The latter drew a complaint from two investment firms, one of them notably represented by former FCC Chairman Ajit Pai in a meeting with agency commissioners last week. The concern was that the lower reporting threshold would deter investment in their firms, which bankroll telecom investment, because there is a presumption of confidentiality with their financial contributions.

Wireless emergency alert accessibility and flexibility

The commission also voted Thursday to initiate a consultation on proposed rules that would increase the accessibility and flexibility of wireless emergency alerts.

The FCC notes that 26 million people in the United States do not speak as their primary language English or Spanish, which are the only two languages in which these alerts are sent. As such, the commission is proposing the alerts be translated on mobile devices into the 13 “most commonly spoken languages” in the country other than English.

Other proposals include allowing for the alerts to feature a small image of a child missing during an AMBER alert, include links to locations where emergency situations are, providing alerting authorities with the ability to send messages without the blaring sound, and providing subscribers with the option of receiving alerts with sound or just phone vibrations.

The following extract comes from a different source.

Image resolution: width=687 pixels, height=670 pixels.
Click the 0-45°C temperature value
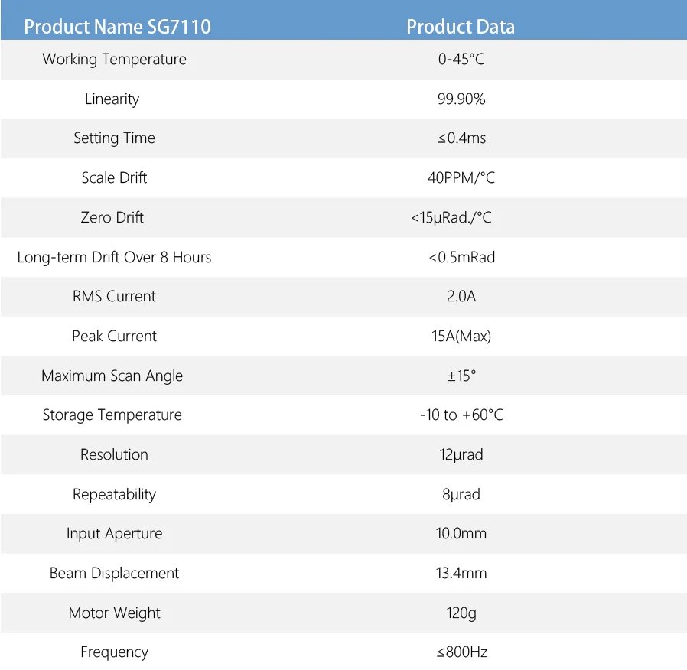point(461,60)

One complaint of emergency alerts has been consumers getting loud alerts in the middle of the night where the emergency was not in their area.

Comments on the proposals are due within 30 days of publication on the federal register.

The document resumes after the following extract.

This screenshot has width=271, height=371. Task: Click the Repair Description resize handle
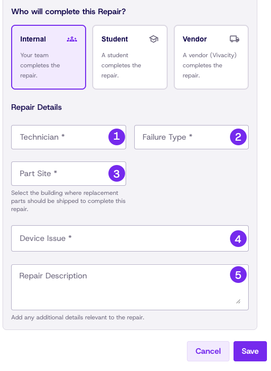[x=238, y=301]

More efficient use of spectrum

The commission also adopted a policy statement that would commit the regulator to a “holistic” spectrum policy framework that it said would better facilitate new entrants and technologies.

Central to spectrum’s use is its delivery without causing interference with other services, including with adjacent radiowaves on the frequency spectrum. Historically, the commission has required new wireless services to bear the load of showing that they would not cause interference with existing services in any situation. Older receivers did not need to meet specific design or performance criteria, according to the commission.

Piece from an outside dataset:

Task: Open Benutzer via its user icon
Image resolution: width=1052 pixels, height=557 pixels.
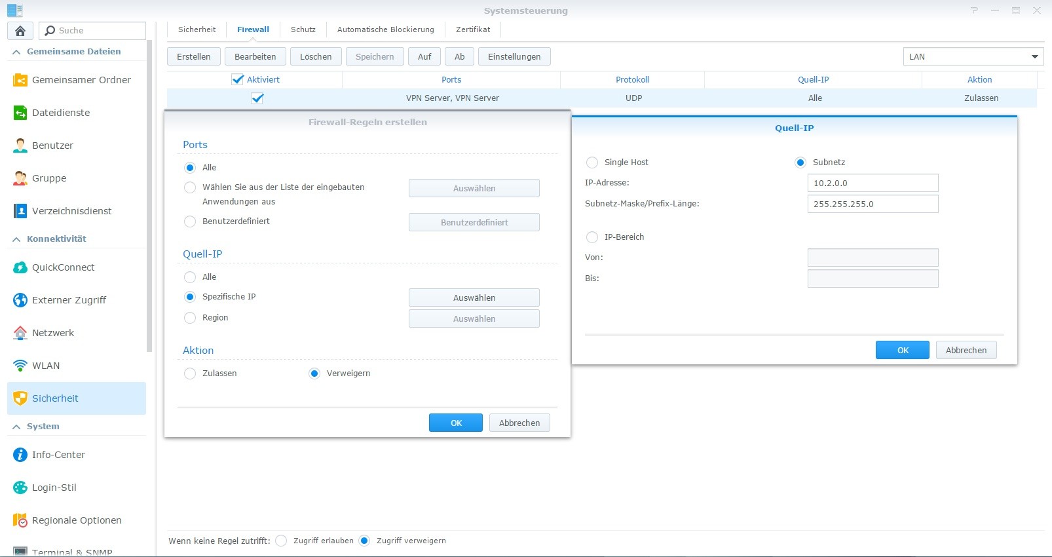Action: tap(20, 145)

Thursday’s policy statement, while still requiring that burden on new providers, would also require existing services to update their receivers to comply with modern realities.

“Accordingly, we encourage stakeholders to design receivers that not only meet their services’ needs, but also mitigate the impacts from undesired signals outside of their services’ assigned frequencies,” the commission said.

“Further, as new receiver technologies are developed with improved interference immunity, and as legacy equipment is being replaced over time, we encourage service providers periodically to deploy receivers that reflect the latest technical improvements,” it added.

In a statement, internet advocacy group Public Knowledge said this is a welcome effort to promote a more balanced approach to spectrum management.

“Today, legacy systems too often prevent innovation because they rely on outdated assumptions and have not been upgraded to reflect the current environment, limiting our ability to make full use of our spectrum resources,” said the organization’s policy counsel Kathleen Burke. “For far too long, our approach to new technology has focused solely on the new systems without any thought to how incumbent systems can make more room on our spectrum airwaves.”

“Upgrading outdated systems and equipment to increase spectrum access is one of the most overlooked aspects of spectrum management – presenting a prime opportunity for re-evaluating our policies in light of technological advancements,” Burke added. “This new policy statement embraces a fair approach to managing our spectrum resources by finally adopting the principles that minimizing harmful interference is a mutual obligation of band entrants and incumbents and that no spectrum user has a guarantee of zero interference.”